/ 17 August 2001

Project bears fruit

Susan Chala

Letty Motshwene (52) of Motsephiri in the Northern Province has come a long way from abject poverty to tending a vegetable garden in a school-yard. It took a few months to harvest and take the fresh produce home as a form of food security.

Motshwene was not alone there were 30 women in all, who happened to have children attending the Mamadi High School.

Today Motshwene manages a fully-fledged nursery operated as a cooperative sharing proceeds from sales after committing some funds to replenish stock and the rest to saving.

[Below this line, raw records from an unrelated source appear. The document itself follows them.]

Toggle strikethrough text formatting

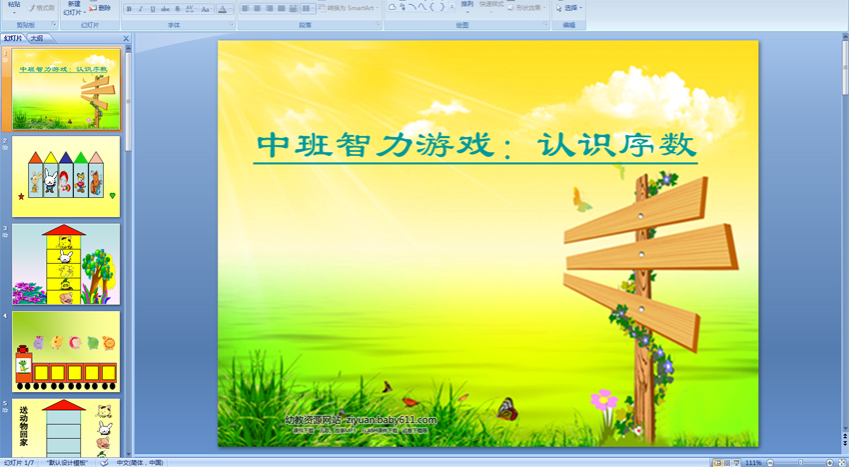point(165,9)
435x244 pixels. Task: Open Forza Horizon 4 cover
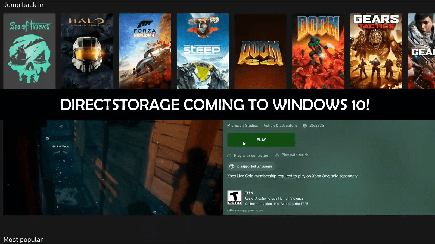(145, 51)
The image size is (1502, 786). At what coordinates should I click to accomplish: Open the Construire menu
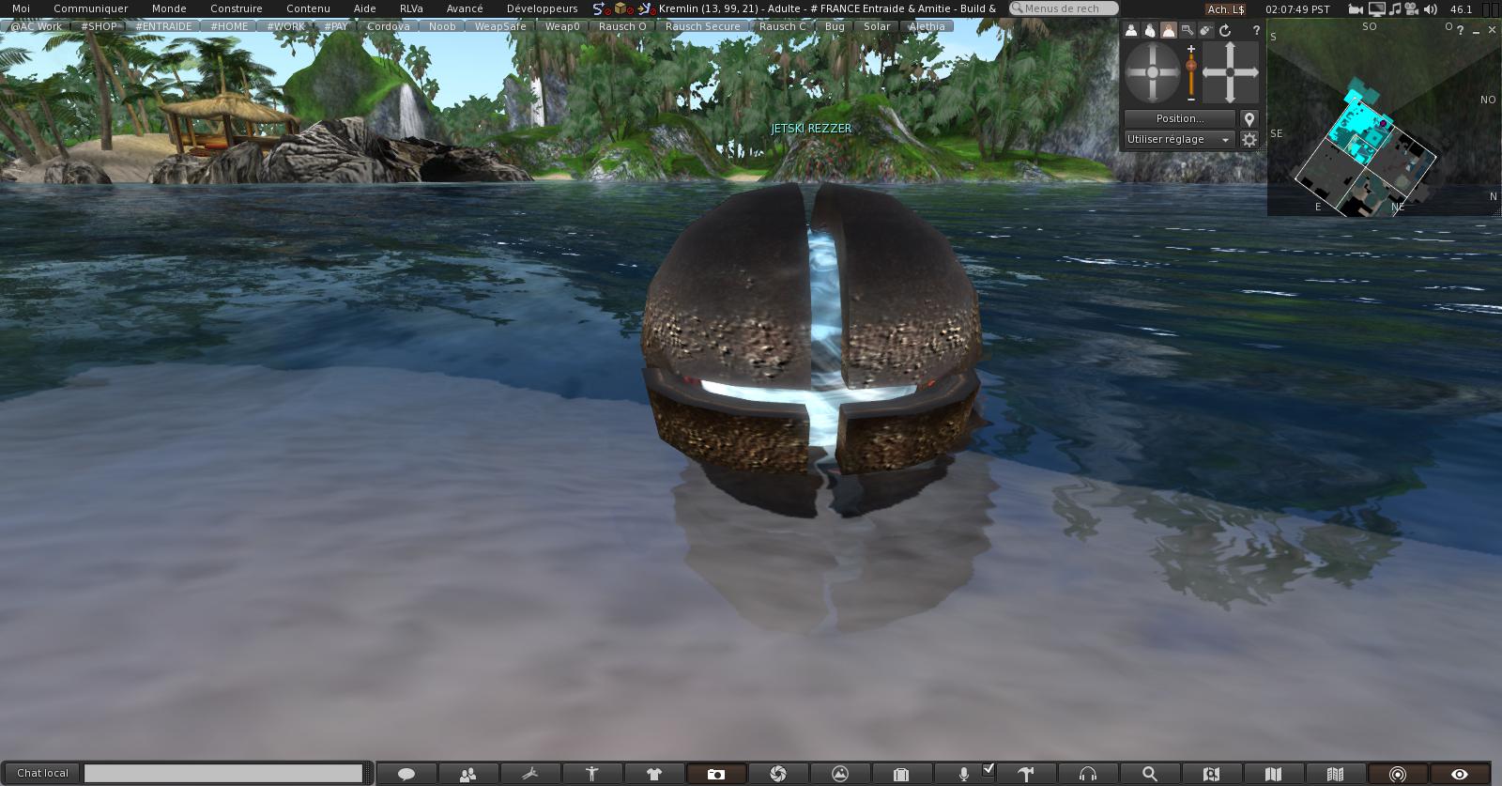[x=236, y=8]
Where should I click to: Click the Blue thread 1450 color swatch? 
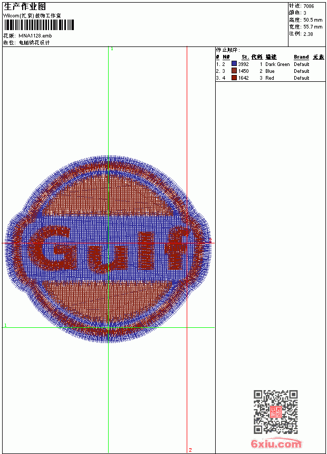[234, 71]
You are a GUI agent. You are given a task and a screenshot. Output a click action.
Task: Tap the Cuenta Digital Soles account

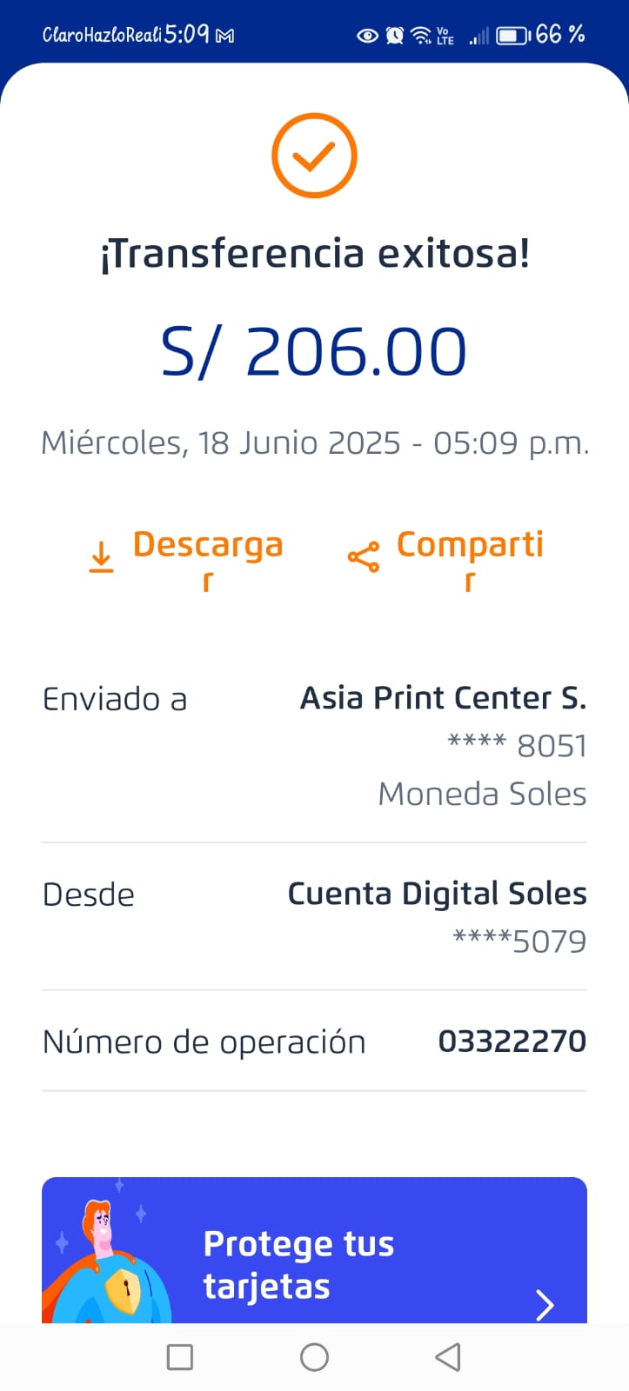[x=437, y=894]
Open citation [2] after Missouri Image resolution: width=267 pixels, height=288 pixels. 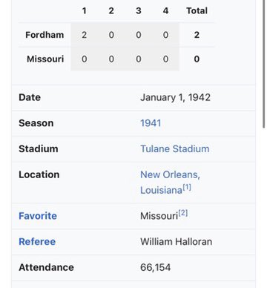[x=183, y=213]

It was the school’s principal, with permission from the school governing body, who allocated a piece of land within the school’s premises and provided a variety of seedlings to this group to start a vegetable garden. The idea was to alleviate poverty in the surrounding homesteads.

“We were struggling mostly for food so Mrs Mbembe encouraged us to grow a vegetables garden,” said Motshwene.

It took only a year for the project to attract the attention of the authorities. In 1993 the group received a donation a nursery from the provincial Department of Water Affairs and Forestry. A year later fruits began to bear a Green Trust Award for the nursery that carried a R10 000 prize.

True to the spirit of cooperatives, half the prize money was used to buy agricultural books for the school, and the other half to buy kitchen equipment. It is this very kitchen equipment that they used to prepare meals they sold to both teachers and pupils at the school.

In 1998 Motshwene and her collegues were introduced to Africare, a non-profit organisation run by a group of African-Americans that supports development projects in Africa in the areas of environment, food, water and health. Africare donated another nursery to the group, better equipped than the one they have been using since 1993.

In addition, Africare helped them acquire management skills to help them operate the nursery efficiently. “Africare sent us for training at Msinga [KwaZulu-Natal],” said Motshwene.

Training included bookkeeping and advanced modules from Pretoria Technikon.

The group has taken to ploughing their skills back into the community by providing practical training to agriculture pupils at Mamadi High School.

“We didn’t know anything about running a business and would not have been able to pay for training ourselves,’ says Motshwene. “Africare helped us a lot.”

The Washington-based Africare was launched in 1971 and supports more than 150 projects in 28 African nations and has assisted in 35 African countries since inception. “We work closely with village leaders complementing rather than pre-empting local resource and skills,” said Russel Hawkins, director of the Rural Enterprise and Agricultural Development project an agricultural wing of Africare. Rural Enterprise and Agricultural Development’s projects are concentrated in rural areas and work closely with agriculture departments in previously disadvantaged universities.